Extracted records:
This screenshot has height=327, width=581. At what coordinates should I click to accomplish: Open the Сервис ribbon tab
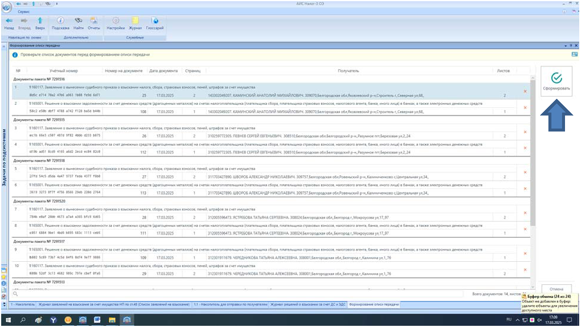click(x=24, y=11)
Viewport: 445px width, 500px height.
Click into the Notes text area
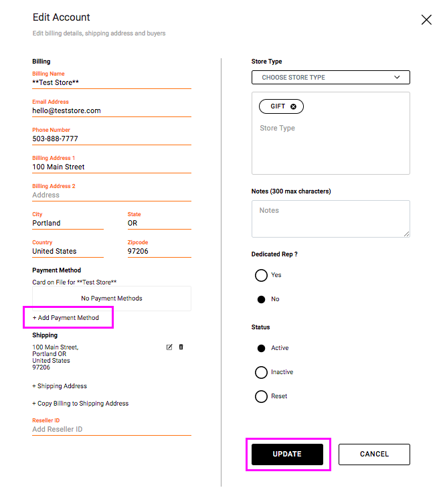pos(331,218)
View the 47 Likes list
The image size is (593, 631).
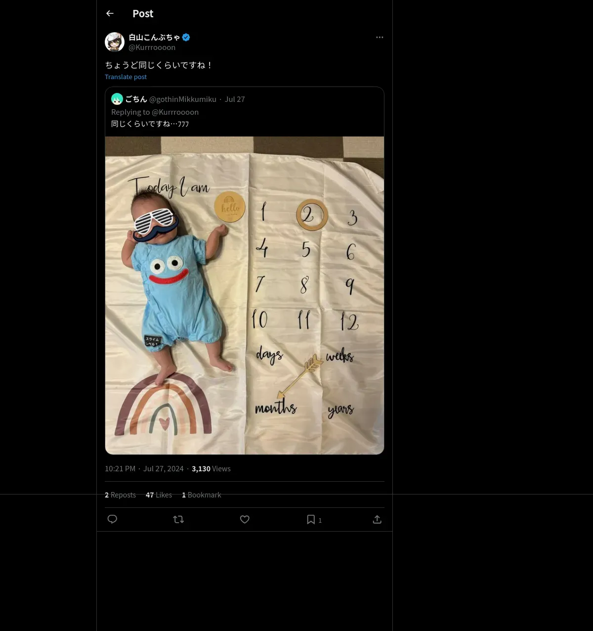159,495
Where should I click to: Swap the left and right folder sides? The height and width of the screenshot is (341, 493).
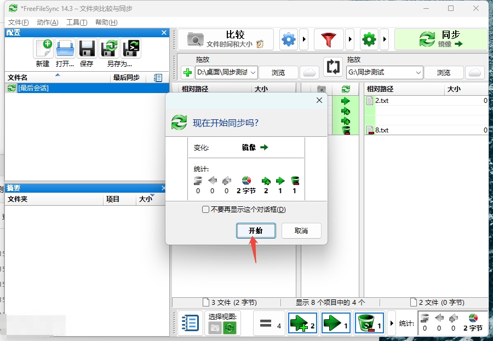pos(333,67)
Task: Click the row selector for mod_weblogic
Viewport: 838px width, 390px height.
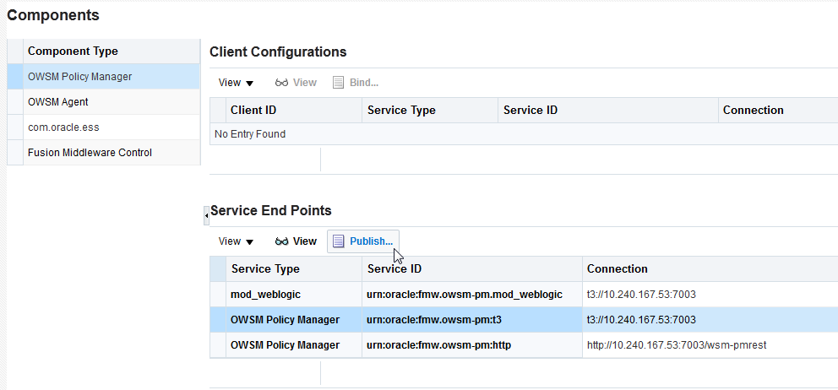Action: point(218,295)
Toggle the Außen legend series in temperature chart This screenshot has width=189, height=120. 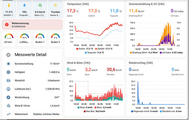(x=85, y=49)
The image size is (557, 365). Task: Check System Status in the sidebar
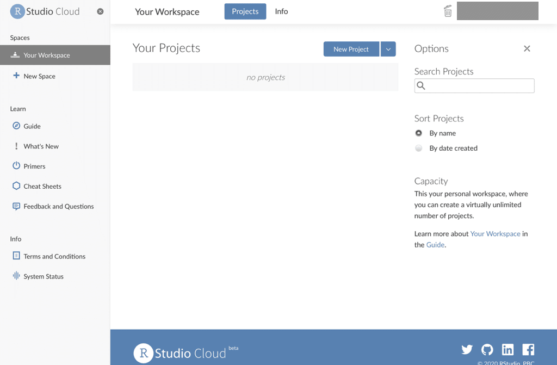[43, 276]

* YOUR INSTRUCTIONS *
Restate the lines of the records exactly, starting at the first and stopping after the line with "Task: Click the row selector for mod_weblogic". Leave out any picture.

* SOLUTION BELOW *
This screenshot has height=327, width=581. At what coordinates should I click to accomplish: Open the Сервис ribbon tab
click(x=24, y=11)
Viewport: 445px width, 500px height.
Click into the Notes text area
pos(331,218)
View the 47 Likes list
The image size is (593, 631).
159,495
Where should I click to: Swap the left and right folder sides? The height and width of the screenshot is (341, 493).
pos(333,67)
Task: Click the row selector for mod_weblogic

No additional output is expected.